节点文献

生物数据特征提取方法及应用研究

Research on Method of Feature Extraction for Biological Data and Its Application

【作者】 杨昂

【导师】 李仁发;

【作者基本信息】 湖南大学 , 计算机应用技术, 2012, 博士

【摘要】 随着高通量技术的飞速发展,大量研究结果产生了海量的生物医学数据。如何从海量的生物医学数据发掘有生物意义的知识和规律是后基因时代人类所面临最具挑战性的生物学问题之一。序列数据飞速增长,而大量参与重要生命活动的基因和蛋白质功能仍然未知。由于生物数据本身的复杂性及不同研究领域存在的不同研究评价准则,人们很难仅从数据本身出发去发现基因和蛋白质的功能信息,因而人们开始通过特征特征提取方式来对生物信息数据中所存在的规律进行挖掘。生物数据的特征提取是生物信息学中最为基本的问题,特征提取算法的优劣直接关系到生物数据信息提取和分析的准确性。本文立足于基因数据和蛋白质数据,围绕基因数据和蛋白质数据的特征提取进行深入研究,根据相应数据自身的特点及其应用背景,提出了三种不同的特征提取算法,并在标准数据集上对方法的准确性、可靠性进行验证及分析。本文主要工作概括如下:(1)蛋白质特征提取是蛋白质相关应用问题的基础,特征提取的不完整是影响蛋白质特征有效提取的主要因素之一。针对该问题本文提出一种基于混合特征的序列特征提取方法。该方法主要是通过利用一些蛋白质序列特征信息构造出一个向量,并以此作为蛋白质的特征向量。基于该方法本文将该特征向量作为SVM或KNN分类器的输入来预测出蛋白质进行亚细胞的准确定位。通过跟其他的一些基于序列信息的蛋白质亚细胞定位方法比较,该方法能够在没有预先知道蛋白质结构知识的情况下自动地对蛋白质亚细胞定位进行预测。从实验结果和时间分析上可以看出本文所提方法在准确度上要优于其他的一些方法,说明了这种方法的正确性和有效性。

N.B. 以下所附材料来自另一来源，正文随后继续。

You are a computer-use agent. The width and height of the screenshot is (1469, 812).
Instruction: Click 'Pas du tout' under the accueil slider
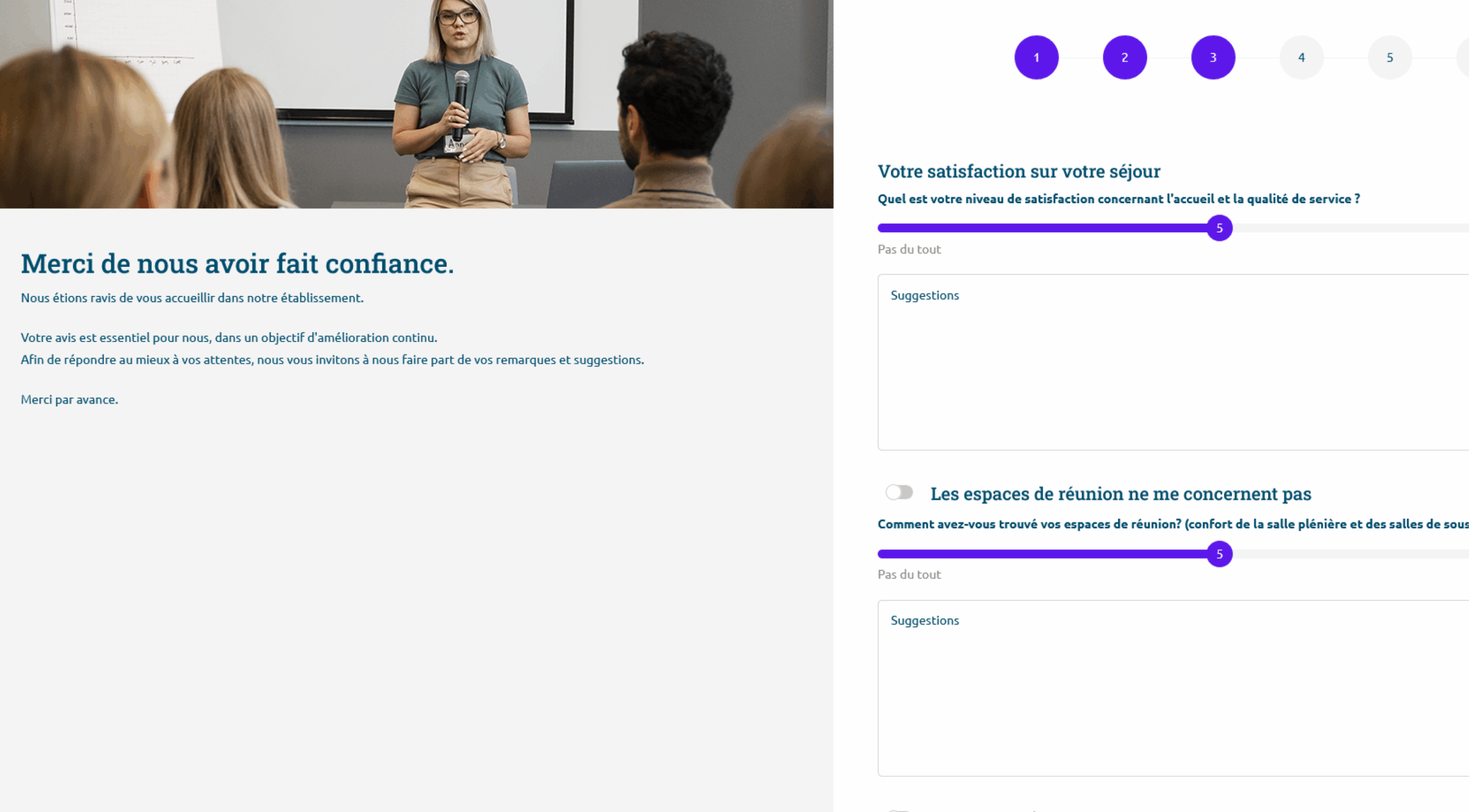coord(909,249)
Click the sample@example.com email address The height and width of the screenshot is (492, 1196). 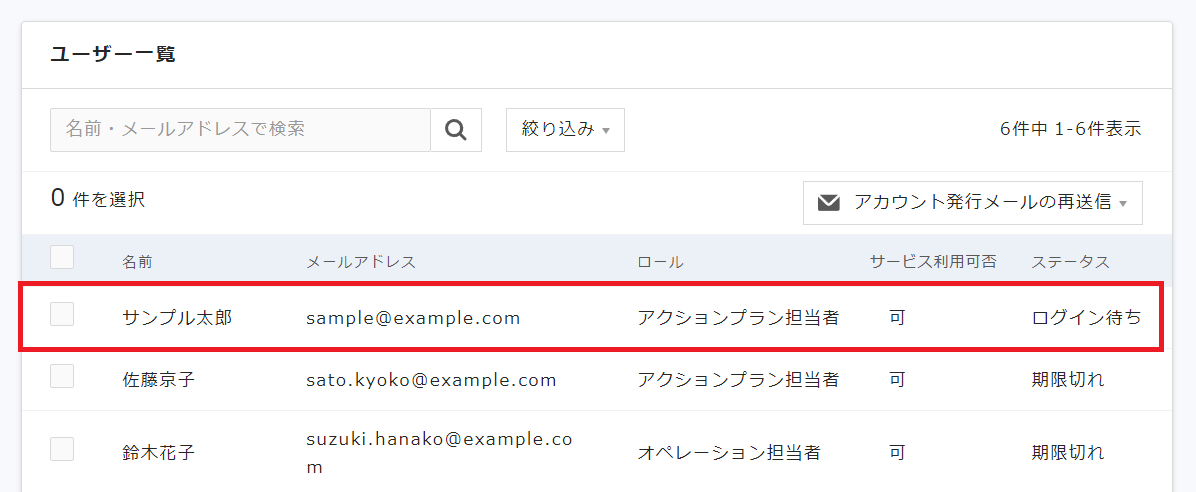413,318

(2)蛋白质特征提取方法中,研究人员大多偏重于局部信息的提取,这使得所构造的特征仍然不够完整。针对该问题本文提出一种序列数字特征提取方法,该方法忽略了蛋白质的结构和相互作用信息,基于疏水性,极性,电荷性等特性构造出一个向量并以此作为蛋白质的特征向量。该方法获得的特征既包含了蛋白质序列全局信息,又囊括了序列局部信息。基于该方法本文提取蛋白质序列的特征向量并结合最近邻分类算法(KNN)预测蛋白质的功能分类,以解决没有或者其相互作用信息很少的蛋白质功能类预测问题。为了讨论亚细胞定位信息是否对蛋白质功能预测有影响的问题,本文将亚细胞位置信息融入所提特征中,并将其用于蛋白质功能预测,实验显示其效果在某些方面优于其他方法,这也证实了所提方法的有效性。(3)基因表达数据具有高通量、高维、非线性、高噪声以及分布不均的特点,这直接影响了基因数据所含信息的有效提取。本文针对基因表达数据的特点提出了一种新的特征基因选择算法。该方法同时考虑了过滤法和缠绕法在特征选择中的应用,在对原始数据过滤后引入KNN方法对每一条基因进行聚类,然后引入聚类紧密度指标来进一步降低特征基因的维数;考虑到基因与基因之间的相互作用,本文在特征提取过程中引入一种新的特征基因搜索策略。该方法所选择特征基因在具有很好的识别精度的同时也具有较好的冗余。本文将该特征基因选择方法应用于肿瘤亚型识别试验以及关键SNP的选择实验中。结果表明,本章所提出的方法可获得很好的实验效果。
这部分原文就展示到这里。